I look forward to hearing from you – particularly you Steve, as we sent you a lovely Christmas card with thousands of signatures on as well as thousands of signed letters from worried constituents.
Jo Rust
Secretary, Lynn and District Trades Council
Two pimples on the same buttock
I’m neither Tory or Labour and outside the political class but Labour leader Keir Starmer is correct when he says Tory policies have all been tried and tested and are now stuck
together with sticking plaster.
Yet he and most of his Labour shadow cabinet who pose as the opposition are quite simply political hypocrites.
With Labour’s vacuous alternative economic policies which are in essence the same (in
order to not sound too lefty and radical) and rely on the same neo-liberal criteria and constraints, there’s actually
nowhere to apply any tape or sticking plaster whatsoever.
Two popular political metaphors: “Barking out of the same hymn sheet”. “Two pimples on the same buttock”?
They both couldn’t be more applicable to the state of UK mainstream party politics
today and all that does is provides a yellow brick road to the Wizard of Populism and Extremism.
The two party leaders’ new year speeches, particularly
Labour’s, were based entirely on sound bites... boosterist slogans which just prey on the political apathetic and faint hearted voter.
They’re the clearest affirmation yet that neither of the main parties have any idea how to solve the UK’s capitalist
economic and social problems and that the UK under this current pathetic unfair first past the post voting system may as well be a one party state.
It’s all presented as a democratic choice of parties for the sake of choice at general elections which many just blindly accept because they feel powerless to change things.
Nick Vinehill
Snettisham
When do we make these idiots pay?
If I count the contribution from ‘The Bar Man’ in Friday’s Lynn News, there were 13 separate reports concerning alcohol and intoxication.
The miserable tally of court convictions for drugs, drink driving, drug driving and general disorderly behaviour would suggest too many of our citizens either have little or no self-control or self-respect and clearly see getting plastered and stoned as a lifestyle choice. The cost to the nation in terms of court appearances, police work, administration of fines or prison costs, never mind the crashed cars and ambulances and hospital costs, must run to hundreds of thousands.

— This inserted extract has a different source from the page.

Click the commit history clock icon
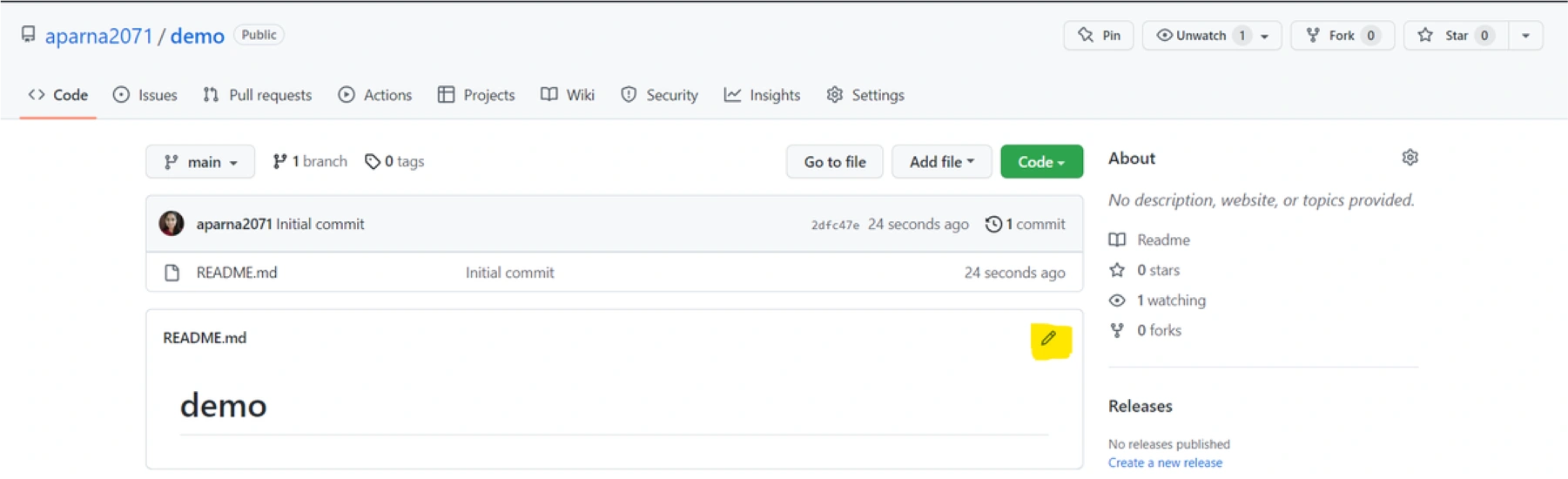Viewport: 1568px width, 479px height. coord(993,225)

At what point do we call a halt and actually make these drunken idiots pay the real cost of their stupidity?
If these hopeless miscreants were expected to pay back the thousands it must cost to handle each and every one of these breaches of the law it might concentrate a few minds.
But even if it doesn’t, at least the rest of us can be sure we taxpayers aren’t paying to clear up somebody else’s moronic mess week in, week out.
Steve Mackinder
Denver
Don’t be fooled by fake news about weather
There are questions over the Met Office claim that 2022 was the hottest year since records using select measuring devices began 150 years ago.
A dubious example was at RAF Coningsby in Lincolnshire, not too far north of Lynn. A weather extreme of a high of 40.3 degrees centigrade was officially recorded on July 19. The temperature held for only 60 seconds at 3.12pm and was preceded by a 0.6 centigrade jump in the previous two minutes. By 3.13pm the temperature had fallen back to 39.7 centigrade.
The Met Office attributed the sudden rise to cloud cover, but satellite photos show clear skies across Lincolnshire at the time.
Nothing was said about Typhoon jets being operational at the base then, and emitting intense heat.
The Earth looked very different in the past, and 8,000 years ago the UK was connected to mainland Europe.